Ted Stevens Prosecution Report Filed With Washington Court
By Tom Schoenberg – Mar 15, 2012 8:58 AM ET
A report detailing allegedly pervasive misconduct in the failed corruption case against the late Alaska Senator Ted Stevens was filed in federal court after some prosecutors fought to keep it under seal.
“The investigation and prosecution of U.S. Senator Ted Stevens were permeated by the systematic concealment of significant exculpatory evidence, which would have independently corroborated Senator Stevens’s defense and his testimony, and seriously damaged the testimony and credibility of the government’s key witness,” according to the report filed by Henry Schuelke III in federal court in Washington today.
U.S. District Judge Emmet Sullivan set aside the verdict against Stevens in April 2009 and ordered an investigation into whether prosecutors’ conduct, which he said was the worst he had seen in 25 years on the bench, was criminal.
In November, Sullivan said Schuelke had concluded the prosecutors’ misconduct didn’t warrant criminal contempt charges. The judge, who oversaw the trial and appointed Schuelke, ordered prosecutors and lawyers for Stevens and other witnesses to argue whether the report should be made public.

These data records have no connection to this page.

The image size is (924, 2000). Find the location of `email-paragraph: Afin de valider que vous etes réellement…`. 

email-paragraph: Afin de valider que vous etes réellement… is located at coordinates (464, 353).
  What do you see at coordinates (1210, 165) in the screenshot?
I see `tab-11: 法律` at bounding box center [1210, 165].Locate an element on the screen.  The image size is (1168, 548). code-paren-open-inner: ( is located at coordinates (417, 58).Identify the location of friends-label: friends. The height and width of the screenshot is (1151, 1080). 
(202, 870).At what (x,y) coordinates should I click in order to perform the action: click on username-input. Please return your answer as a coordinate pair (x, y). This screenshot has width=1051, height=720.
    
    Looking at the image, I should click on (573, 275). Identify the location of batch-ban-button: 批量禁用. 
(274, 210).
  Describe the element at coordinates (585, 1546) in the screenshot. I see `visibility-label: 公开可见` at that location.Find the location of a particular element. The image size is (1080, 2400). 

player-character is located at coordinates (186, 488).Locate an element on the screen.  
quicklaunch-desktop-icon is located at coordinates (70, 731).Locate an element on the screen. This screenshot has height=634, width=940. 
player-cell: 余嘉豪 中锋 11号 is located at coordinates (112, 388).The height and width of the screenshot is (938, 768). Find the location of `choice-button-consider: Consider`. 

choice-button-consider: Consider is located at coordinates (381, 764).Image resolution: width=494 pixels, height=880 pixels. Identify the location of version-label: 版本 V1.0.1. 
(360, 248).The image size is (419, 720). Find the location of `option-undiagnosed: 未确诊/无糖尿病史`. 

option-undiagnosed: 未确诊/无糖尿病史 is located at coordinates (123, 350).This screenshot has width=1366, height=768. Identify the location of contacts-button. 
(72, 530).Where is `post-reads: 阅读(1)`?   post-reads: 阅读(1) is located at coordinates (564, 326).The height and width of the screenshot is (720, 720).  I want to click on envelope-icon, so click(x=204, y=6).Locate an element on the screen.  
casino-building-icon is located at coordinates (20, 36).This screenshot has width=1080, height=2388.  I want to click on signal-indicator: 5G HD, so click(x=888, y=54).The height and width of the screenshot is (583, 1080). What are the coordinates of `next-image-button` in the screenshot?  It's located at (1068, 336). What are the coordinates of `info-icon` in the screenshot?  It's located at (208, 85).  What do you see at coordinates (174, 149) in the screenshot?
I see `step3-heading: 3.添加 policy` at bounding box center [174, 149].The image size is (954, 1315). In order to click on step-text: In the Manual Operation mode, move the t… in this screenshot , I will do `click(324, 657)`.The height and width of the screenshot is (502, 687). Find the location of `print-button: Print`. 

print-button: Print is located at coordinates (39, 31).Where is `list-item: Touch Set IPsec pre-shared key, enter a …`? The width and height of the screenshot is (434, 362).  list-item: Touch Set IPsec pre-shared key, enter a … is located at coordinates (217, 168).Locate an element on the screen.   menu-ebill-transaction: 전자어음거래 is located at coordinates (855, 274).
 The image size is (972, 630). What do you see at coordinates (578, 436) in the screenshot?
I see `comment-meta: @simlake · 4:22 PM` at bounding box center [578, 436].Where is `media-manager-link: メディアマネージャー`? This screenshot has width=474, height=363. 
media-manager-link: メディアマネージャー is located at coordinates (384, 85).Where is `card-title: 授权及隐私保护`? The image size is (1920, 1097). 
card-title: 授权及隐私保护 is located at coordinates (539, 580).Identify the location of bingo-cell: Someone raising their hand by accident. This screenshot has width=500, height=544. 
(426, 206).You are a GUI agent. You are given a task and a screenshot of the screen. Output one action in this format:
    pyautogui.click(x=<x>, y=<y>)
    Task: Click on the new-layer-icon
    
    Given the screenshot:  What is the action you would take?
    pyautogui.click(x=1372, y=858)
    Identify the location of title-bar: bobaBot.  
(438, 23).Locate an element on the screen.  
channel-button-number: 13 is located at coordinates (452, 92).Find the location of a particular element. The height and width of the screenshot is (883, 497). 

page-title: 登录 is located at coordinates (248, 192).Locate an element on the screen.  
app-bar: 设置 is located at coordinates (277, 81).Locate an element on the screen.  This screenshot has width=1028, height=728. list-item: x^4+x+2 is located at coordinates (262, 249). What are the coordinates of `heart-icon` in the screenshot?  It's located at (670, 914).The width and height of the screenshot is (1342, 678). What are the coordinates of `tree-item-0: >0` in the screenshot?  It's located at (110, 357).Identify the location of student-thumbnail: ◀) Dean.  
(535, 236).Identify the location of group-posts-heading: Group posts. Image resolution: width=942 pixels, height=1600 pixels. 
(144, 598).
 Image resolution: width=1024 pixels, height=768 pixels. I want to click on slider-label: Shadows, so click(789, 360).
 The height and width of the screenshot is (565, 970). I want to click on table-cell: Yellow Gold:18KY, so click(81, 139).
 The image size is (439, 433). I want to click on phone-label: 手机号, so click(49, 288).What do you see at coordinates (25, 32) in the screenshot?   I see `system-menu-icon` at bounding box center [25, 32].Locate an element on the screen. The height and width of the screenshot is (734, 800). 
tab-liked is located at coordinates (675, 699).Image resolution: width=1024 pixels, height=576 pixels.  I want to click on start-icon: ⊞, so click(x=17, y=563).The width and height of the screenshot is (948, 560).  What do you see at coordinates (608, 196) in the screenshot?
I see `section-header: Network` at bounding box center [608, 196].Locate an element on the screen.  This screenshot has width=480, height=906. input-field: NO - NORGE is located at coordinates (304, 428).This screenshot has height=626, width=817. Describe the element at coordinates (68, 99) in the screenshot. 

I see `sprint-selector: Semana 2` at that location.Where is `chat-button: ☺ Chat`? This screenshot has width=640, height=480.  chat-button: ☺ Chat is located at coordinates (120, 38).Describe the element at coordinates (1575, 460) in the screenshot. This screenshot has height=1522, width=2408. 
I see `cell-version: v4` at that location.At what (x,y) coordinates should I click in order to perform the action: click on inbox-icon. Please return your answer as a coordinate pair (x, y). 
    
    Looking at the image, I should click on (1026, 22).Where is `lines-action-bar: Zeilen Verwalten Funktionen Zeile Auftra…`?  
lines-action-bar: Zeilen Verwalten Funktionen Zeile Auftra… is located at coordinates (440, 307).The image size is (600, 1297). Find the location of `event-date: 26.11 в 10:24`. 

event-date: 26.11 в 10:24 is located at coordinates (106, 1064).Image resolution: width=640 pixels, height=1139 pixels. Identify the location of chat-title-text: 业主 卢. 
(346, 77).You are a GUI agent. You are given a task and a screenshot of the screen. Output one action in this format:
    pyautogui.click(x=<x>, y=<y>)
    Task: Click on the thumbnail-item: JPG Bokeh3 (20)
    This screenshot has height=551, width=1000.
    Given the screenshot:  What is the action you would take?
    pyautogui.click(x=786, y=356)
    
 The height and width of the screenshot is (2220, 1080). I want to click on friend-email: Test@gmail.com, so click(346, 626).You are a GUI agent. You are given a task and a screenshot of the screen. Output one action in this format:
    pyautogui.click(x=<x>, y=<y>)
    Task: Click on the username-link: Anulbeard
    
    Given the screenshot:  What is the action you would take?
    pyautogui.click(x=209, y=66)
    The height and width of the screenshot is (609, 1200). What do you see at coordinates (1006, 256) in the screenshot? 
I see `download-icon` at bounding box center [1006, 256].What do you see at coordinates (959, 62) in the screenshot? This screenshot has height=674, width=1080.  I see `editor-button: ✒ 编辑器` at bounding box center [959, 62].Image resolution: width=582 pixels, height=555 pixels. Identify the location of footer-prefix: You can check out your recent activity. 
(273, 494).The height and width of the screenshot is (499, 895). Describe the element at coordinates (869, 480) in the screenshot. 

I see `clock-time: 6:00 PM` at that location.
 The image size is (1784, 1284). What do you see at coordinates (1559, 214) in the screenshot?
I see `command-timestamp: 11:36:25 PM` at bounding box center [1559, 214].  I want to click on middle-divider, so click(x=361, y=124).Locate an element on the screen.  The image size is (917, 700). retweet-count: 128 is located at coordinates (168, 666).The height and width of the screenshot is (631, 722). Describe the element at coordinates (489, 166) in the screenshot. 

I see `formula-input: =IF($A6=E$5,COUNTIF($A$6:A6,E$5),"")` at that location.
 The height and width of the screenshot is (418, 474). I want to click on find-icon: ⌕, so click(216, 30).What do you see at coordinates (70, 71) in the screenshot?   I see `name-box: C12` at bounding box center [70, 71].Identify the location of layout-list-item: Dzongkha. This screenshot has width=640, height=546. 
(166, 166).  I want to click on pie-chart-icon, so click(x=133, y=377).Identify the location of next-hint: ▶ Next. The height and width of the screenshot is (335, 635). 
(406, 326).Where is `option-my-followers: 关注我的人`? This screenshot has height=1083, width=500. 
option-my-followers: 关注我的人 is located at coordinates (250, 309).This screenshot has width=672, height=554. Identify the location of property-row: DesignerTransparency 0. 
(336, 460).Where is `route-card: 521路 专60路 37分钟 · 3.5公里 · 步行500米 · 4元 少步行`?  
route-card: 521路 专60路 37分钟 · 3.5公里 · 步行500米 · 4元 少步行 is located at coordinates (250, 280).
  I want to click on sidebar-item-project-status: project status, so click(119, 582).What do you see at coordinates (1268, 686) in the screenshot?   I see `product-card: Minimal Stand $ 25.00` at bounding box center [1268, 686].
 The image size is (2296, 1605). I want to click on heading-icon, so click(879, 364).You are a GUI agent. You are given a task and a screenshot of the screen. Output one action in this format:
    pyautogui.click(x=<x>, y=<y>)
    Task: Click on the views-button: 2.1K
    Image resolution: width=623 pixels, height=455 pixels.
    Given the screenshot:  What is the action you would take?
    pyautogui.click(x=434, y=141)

Four of the Stevens prosecutors objected to releasing the report, claiming that Schuelke’s investigation should be treated like a grand jury probe, which is nonpublic and bound by secrecy rules.
The Justice Department abandoned the case against Stevens after Attorney General Eric Holder discovered the prosecutors withheld evidence that would have helped Stevens contest charges he omitted $250,000 worth of gifts on his financial disclosure reports.
Stevens, a Republican who served 40 years in the Senate, lost a re-election campaign in 2008. He died in a plane crash in 2010 at age 86.
The case is In re Special Proceedings, 09-00198, U.S. District Court, District of Columbia (Washington).